Про Княжина вспомнил старик Пороховников, выпили в память покойного молча, не помянув ни добрым, ни злым словом, будто не усилиями Княжина создалась эта фирма, где все они – около двух дюжин молодых людей (кроме кассира и Пороховникова) – получили непыльную и хлебную работу с перспективой и возможными загранкомандировками.
Фирма занимала двухэтажный особняк в престижном районе Москвы, к девяти вечера весь дом засветился огнями, гремела музыка – маленький междусобойчик превратился в большой и веселый пир. О том, что буйное застолье посреди недели может привлечь окрестную шпану, деятели грамзаписи даже не подумали. Хотя каждый знал, что этот район нехороший, в уголовных хрониках фигурирует чуть не каждый день и до метро в сумерках надо ходить парами.
В десятом часу веселье плавно перешло в ожесточенный творческий спор. Первым завелся Пороховников – набурил себе полный стакан портвейна, вскочил на стул и провозгласил:
– А все-таки это позор и еще раз позор!
– Какой позор? – насторожился Агафонский.
– То, что по большому счету и мы, как все, лижем зад англоязычной эстраде! Все стараются провизжать на английском, представляю, как англичане и американцы хохочут над нашим тамбовским акцентом!
– Это всемирное явление, – заметил нехмелеющий Агафонский. – Сейчас лидирует англоязычная эстрада.
– Нет и нет! Итальянцы удерживаются на своем языке! А вот мелкая шелупонь, чехи всякие, шведы, венгры, финны – те на аглицком! Потому что нет национальной гордости! А нации-то мелкие и бездарные! А мы – великая страна с великим музыкальным языком! Позор!
– Это общая тенденция, – сказала красавица Нина Бескудная и чуть качнула головкой, чтобы заиграли длинные серьги под изумруд, а их огоньки отразились в ее зеленых глазах. – По-английски поет весь негритянский джаз.
– Еще нашла себе идеал! – презрительно обрезал Пороховников. – Негритянский джаз! Мы должны создавать свою музыку! Поддерживать российские направления, а на нашем вонючем телевидении, вы посмотрите, в конкурсах для детей и юношества, где участвуют почти совсем детишки, уже поют на английском! И эти сволочи из купленного жюри отдают предпочтение именно английскому исполнению!
– Для того их и покупали, – резонно заметил кассир Лажечников. – У нас пока, насколько я понимаю, средств, чтоб кого-нибудь купить, нет.
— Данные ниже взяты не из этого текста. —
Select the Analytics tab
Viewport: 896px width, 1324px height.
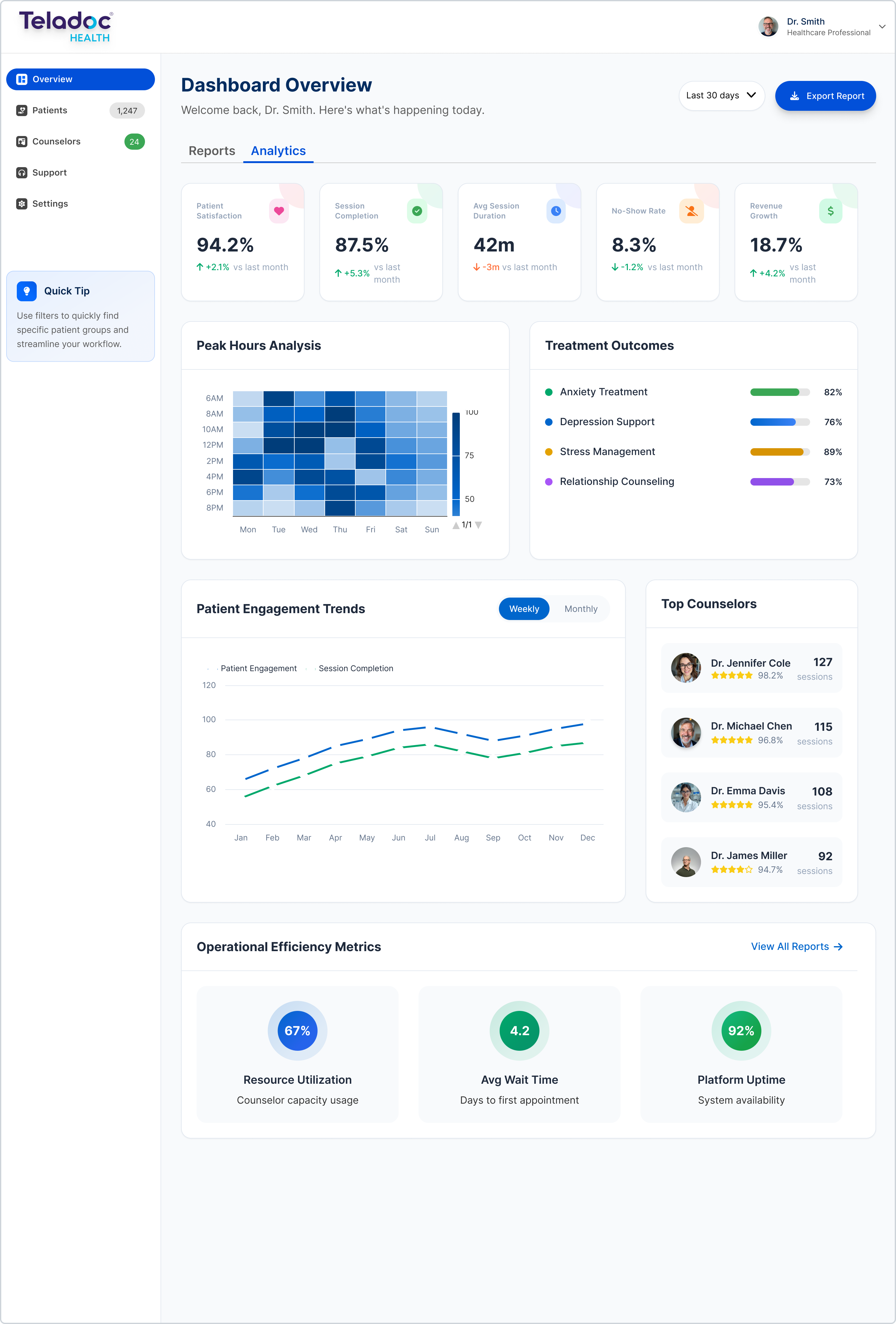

Я про жюри с телевидения или музыкальную редакцию на радио и не говорю. Тут, считай, каждой самой мелкой сошке по ключам от лимузинов вручать надо, и то еще, как я понимаю, будет маловато.
– Мало, мало! – засмеялась Нина, сверкая изумрудами в ушках. Она пришла на фирму с телевидения и обычаи своих бывших коллег знала очень хорошо.
– Эх, рано, рано ушел от нас Княжин! Он бы все сумел сделать, – сокрушенно заметил Пороховников.
Звукорежиссер Коля Колесников нахмурился и сказал твердо:
– Вовремя ушел, пусть уж мне покойный простит греховные слова. Он уже гнал нас в болото, втравливал в махинации…
– Хватит! – оборвал Агафонский. – О мертвых либо плохо, либо ничего. И поменьше о болоте.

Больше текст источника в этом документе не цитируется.